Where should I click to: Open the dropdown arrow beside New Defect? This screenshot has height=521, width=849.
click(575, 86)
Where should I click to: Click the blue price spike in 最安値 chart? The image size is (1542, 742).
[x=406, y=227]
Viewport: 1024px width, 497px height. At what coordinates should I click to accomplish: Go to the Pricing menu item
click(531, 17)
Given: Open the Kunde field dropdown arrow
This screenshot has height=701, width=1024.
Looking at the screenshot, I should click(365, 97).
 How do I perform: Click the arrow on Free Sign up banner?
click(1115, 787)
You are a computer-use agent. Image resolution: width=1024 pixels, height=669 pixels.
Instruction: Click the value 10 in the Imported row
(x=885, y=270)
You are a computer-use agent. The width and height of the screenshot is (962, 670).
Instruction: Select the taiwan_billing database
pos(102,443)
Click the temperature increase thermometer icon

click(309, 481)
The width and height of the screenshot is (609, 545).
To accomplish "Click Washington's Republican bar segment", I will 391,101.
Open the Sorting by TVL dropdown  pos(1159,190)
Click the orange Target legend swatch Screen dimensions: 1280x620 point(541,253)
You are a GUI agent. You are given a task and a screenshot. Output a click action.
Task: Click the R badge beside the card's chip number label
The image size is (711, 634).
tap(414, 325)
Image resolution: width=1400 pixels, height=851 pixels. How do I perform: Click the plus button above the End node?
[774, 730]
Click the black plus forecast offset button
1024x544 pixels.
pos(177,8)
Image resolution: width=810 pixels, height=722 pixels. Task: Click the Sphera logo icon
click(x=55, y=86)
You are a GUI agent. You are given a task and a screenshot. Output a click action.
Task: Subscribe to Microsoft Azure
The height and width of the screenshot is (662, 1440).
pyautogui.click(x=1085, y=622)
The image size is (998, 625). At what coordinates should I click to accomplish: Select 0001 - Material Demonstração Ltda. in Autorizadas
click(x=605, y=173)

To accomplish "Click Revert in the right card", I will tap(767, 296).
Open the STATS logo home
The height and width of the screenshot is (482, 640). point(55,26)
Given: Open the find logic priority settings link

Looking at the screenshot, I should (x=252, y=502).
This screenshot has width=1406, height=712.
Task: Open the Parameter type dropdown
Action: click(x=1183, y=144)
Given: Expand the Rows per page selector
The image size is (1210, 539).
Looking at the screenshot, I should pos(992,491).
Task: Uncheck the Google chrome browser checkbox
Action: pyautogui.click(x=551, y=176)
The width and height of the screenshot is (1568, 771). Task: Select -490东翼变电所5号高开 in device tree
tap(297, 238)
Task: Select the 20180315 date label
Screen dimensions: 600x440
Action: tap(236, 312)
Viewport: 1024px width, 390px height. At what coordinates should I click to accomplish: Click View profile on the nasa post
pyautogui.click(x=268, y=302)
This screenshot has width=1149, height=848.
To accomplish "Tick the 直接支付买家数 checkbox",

----------

## Work task
Every record, word for word, must be returned.

## Response
Where should I click to: Open the dropdown arrow beside New Defect? This screenshot has height=521, width=849.
click(575, 86)
Where should I click to: Click the blue price spike in 最安値 chart? The image size is (1542, 742).
[x=406, y=227]
Viewport: 1024px width, 497px height. At what coordinates should I click to accomplish: Go to the Pricing menu item
click(531, 17)
Given: Open the Kunde field dropdown arrow
This screenshot has height=701, width=1024.
Looking at the screenshot, I should click(365, 97).
 How do I perform: Click the arrow on Free Sign up banner?
click(1115, 787)
You are a computer-use agent. Image resolution: width=1024 pixels, height=669 pixels.
Instruction: Click the value 10 in the Imported row
(x=885, y=270)
You are a computer-use agent. The width and height of the screenshot is (962, 670).
Instruction: Select the taiwan_billing database
pos(102,443)
Click the temperature increase thermometer icon

click(309, 481)
The width and height of the screenshot is (609, 545).
To accomplish "Click Washington's Republican bar segment", I will 391,101.
Open the Sorting by TVL dropdown  pos(1159,190)
Click the orange Target legend swatch Screen dimensions: 1280x620 point(541,253)
You are a GUI agent. You are given a task and a screenshot. Output a click action.
Task: Click the R badge beside the card's chip number label
The image size is (711, 634).
tap(414, 325)
Image resolution: width=1400 pixels, height=851 pixels. How do I perform: Click the plus button above the End node?
[774, 730]
Click the black plus forecast offset button
1024x544 pixels.
pos(177,8)
Image resolution: width=810 pixels, height=722 pixels. Task: Click the Sphera logo icon
click(x=55, y=86)
You are a GUI agent. You are given a task and a screenshot. Output a click action.
Task: Subscribe to Microsoft Azure
The height and width of the screenshot is (662, 1440).
pyautogui.click(x=1085, y=622)
The image size is (998, 625). At what coordinates should I click to accomplish: Select 0001 - Material Demonstração Ltda. in Autorizadas
click(x=605, y=173)

To accomplish "Click Revert in the right card", I will tap(767, 296).
Open the STATS logo home
The height and width of the screenshot is (482, 640). point(55,26)
Given: Open the find logic priority settings link

Looking at the screenshot, I should (x=252, y=502).
This screenshot has width=1406, height=712.
Task: Open the Parameter type dropdown
Action: click(x=1183, y=144)
Given: Expand the Rows per page selector
The image size is (1210, 539).
Looking at the screenshot, I should pos(992,491).
Task: Uncheck the Google chrome browser checkbox
Action: pyautogui.click(x=551, y=176)
The width and height of the screenshot is (1568, 771). Task: Select -490东翼变电所5号高开 in device tree
tap(297, 238)
Task: Select the 20180315 date label
Screen dimensions: 600x440
Action: tap(236, 312)
Viewport: 1024px width, 390px height. At what coordinates should I click to accomplish: Click View profile on the nasa post
pyautogui.click(x=268, y=302)
This screenshot has width=1149, height=848.
To accomplish "Tick the 直接支付买家数 checkbox",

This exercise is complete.